- Opening Delimiter -

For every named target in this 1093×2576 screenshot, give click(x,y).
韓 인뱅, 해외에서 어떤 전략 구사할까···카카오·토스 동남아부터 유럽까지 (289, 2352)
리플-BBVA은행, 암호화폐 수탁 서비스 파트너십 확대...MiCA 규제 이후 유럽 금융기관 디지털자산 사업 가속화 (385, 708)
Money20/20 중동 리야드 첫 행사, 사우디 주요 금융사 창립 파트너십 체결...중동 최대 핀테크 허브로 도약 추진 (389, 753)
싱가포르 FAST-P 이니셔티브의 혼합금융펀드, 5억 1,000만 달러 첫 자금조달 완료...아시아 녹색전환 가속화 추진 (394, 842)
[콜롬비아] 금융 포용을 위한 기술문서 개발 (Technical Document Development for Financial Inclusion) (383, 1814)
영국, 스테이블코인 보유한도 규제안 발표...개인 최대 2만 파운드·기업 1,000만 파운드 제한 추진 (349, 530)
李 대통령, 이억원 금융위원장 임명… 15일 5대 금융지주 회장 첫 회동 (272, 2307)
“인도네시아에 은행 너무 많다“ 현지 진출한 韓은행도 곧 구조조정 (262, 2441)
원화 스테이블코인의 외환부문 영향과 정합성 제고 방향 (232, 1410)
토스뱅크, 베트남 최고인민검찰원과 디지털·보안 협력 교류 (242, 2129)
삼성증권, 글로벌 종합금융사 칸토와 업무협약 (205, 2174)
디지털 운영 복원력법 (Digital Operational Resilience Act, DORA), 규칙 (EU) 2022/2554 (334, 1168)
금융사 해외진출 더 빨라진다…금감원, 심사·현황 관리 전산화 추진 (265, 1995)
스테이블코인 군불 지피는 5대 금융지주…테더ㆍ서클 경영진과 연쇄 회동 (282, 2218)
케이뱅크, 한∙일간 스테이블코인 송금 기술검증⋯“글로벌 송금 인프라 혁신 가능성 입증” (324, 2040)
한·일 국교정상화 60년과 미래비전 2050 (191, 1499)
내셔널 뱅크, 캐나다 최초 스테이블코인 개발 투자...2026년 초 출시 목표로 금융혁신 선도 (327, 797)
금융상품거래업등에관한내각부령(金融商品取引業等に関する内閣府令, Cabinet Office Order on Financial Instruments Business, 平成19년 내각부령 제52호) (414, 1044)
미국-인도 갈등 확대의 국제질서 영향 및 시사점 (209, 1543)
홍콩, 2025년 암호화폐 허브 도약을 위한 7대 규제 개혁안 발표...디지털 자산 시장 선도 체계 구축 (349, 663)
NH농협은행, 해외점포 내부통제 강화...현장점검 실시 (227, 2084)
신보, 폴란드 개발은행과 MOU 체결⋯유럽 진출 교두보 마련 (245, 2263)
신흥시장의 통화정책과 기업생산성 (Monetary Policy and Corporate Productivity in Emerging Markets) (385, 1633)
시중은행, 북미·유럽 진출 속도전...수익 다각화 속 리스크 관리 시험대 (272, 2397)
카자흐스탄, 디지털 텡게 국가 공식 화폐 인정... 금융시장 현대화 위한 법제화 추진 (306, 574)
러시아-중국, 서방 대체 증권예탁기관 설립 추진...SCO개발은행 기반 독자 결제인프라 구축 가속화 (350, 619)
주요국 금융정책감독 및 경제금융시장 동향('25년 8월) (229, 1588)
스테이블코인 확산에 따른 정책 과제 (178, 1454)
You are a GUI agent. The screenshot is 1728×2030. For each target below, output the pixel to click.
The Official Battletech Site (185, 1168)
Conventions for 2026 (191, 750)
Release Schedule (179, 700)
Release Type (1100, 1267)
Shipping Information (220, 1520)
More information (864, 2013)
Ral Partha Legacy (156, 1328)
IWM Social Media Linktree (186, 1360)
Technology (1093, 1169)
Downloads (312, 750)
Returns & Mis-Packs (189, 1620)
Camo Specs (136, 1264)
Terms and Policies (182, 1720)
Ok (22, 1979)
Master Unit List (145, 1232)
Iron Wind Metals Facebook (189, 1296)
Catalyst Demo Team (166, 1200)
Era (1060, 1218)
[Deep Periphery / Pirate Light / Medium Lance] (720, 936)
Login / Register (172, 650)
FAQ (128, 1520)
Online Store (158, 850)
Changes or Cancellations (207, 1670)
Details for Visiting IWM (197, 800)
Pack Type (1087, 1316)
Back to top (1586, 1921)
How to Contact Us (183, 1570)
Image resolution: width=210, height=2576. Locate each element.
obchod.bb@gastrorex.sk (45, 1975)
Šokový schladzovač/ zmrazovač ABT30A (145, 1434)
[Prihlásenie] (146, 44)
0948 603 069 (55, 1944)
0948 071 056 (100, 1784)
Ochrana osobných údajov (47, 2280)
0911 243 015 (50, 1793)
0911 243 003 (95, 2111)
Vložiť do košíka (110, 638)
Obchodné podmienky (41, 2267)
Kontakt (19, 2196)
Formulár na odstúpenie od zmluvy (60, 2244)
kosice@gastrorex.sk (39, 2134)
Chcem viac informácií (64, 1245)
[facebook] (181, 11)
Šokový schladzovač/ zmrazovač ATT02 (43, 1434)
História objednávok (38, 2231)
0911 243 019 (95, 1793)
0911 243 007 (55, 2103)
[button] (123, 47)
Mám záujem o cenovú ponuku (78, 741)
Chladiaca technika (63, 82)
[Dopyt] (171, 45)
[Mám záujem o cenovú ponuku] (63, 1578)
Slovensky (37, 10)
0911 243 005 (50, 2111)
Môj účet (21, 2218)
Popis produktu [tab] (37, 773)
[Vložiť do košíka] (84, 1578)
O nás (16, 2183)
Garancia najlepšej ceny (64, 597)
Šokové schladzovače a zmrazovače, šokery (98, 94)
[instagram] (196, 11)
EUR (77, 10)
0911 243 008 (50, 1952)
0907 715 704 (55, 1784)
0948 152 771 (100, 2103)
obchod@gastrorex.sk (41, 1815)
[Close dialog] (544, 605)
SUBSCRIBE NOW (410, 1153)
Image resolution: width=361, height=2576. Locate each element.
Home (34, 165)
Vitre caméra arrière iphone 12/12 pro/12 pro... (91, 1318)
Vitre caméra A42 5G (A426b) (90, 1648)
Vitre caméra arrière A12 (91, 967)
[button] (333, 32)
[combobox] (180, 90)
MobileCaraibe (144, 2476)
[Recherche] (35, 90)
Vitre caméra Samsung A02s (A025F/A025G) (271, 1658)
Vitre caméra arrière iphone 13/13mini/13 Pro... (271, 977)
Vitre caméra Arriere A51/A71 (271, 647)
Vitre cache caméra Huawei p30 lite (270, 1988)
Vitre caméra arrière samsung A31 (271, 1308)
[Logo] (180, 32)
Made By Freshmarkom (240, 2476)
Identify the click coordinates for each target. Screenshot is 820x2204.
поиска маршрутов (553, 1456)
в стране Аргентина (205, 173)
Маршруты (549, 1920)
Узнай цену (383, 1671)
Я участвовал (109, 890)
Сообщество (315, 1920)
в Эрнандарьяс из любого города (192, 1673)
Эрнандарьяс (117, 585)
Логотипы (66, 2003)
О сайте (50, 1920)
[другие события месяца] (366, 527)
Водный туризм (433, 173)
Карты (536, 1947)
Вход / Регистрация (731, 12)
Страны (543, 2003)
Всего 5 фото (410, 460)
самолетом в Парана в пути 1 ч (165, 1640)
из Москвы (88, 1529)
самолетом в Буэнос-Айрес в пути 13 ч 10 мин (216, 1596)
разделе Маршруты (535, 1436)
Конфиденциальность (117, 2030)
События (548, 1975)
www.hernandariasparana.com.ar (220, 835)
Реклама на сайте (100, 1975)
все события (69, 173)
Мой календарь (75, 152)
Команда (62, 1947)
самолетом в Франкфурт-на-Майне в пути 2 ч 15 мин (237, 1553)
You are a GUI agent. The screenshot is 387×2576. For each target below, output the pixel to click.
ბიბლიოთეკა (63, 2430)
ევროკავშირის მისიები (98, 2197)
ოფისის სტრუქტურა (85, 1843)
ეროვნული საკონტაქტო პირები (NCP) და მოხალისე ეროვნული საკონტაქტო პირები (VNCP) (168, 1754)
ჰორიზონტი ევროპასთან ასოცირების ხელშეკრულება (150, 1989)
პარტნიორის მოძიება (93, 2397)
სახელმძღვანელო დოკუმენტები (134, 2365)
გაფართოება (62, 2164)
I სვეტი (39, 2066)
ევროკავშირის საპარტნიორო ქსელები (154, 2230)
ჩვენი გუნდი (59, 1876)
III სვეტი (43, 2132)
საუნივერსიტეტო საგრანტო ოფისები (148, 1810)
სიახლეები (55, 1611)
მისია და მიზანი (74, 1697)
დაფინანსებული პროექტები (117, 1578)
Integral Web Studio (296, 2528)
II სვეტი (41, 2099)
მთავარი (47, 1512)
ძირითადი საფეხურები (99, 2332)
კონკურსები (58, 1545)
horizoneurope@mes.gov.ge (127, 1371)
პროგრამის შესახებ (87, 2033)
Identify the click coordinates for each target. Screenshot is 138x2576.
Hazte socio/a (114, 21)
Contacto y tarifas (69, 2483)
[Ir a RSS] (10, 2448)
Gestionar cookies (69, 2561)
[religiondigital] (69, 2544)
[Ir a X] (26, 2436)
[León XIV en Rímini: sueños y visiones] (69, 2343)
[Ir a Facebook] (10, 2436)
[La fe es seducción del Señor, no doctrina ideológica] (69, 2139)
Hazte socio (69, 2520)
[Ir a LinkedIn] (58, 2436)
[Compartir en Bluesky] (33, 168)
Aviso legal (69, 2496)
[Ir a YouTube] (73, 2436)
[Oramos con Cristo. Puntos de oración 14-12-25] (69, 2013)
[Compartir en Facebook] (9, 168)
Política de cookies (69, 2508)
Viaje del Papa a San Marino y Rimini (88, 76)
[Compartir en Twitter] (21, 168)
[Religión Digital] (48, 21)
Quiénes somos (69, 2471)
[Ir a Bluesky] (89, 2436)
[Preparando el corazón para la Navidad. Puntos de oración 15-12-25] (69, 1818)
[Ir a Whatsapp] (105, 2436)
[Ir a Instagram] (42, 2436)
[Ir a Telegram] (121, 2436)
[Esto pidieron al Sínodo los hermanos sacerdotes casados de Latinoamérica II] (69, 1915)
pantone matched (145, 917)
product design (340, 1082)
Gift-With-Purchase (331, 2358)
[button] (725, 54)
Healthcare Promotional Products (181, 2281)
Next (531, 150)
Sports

- Closing Delimiter -

▸ REQUIRED WORK:
Look above for the line containing "Conventions for 2026 (191, 750)". Output from there through the line containing "0948 071 056 (100, 1784)", exactly and inclusively.

▸ SOLUTION TO THIS TASK:
Conventions for 2026 (191, 750)
Release Schedule (179, 700)
Release Type (1100, 1267)
Shipping Information (220, 1520)
More information (864, 2013)
Ral Partha Legacy (156, 1328)
IWM Social Media Linktree (186, 1360)
Technology (1093, 1169)
Downloads (312, 750)
Returns & Mis-Packs (189, 1620)
Camo Specs (136, 1264)
Terms and Policies (182, 1720)
Ok (22, 1979)
Master Unit List (145, 1232)
Iron Wind Metals Facebook (189, 1296)
Catalyst Demo Team (166, 1200)
Era (1060, 1218)
[Deep Periphery / Pirate Light / Medium Lance] (720, 936)
Login / Register (172, 650)
FAQ (128, 1520)
Online Store (158, 850)
Changes or Cancellations (207, 1670)
Details for Visiting IWM (197, 800)
Pack Type (1087, 1316)
Back to top (1586, 1921)
How to Contact Us (183, 1570)
Image resolution: width=210, height=2576. Locate each element.
obchod.bb@gastrorex.sk (45, 1975)
Šokový schladzovač/ zmrazovač ABT30A (145, 1434)
[Prihlásenie] (146, 44)
0948 603 069 (55, 1944)
0948 071 056 (100, 1784)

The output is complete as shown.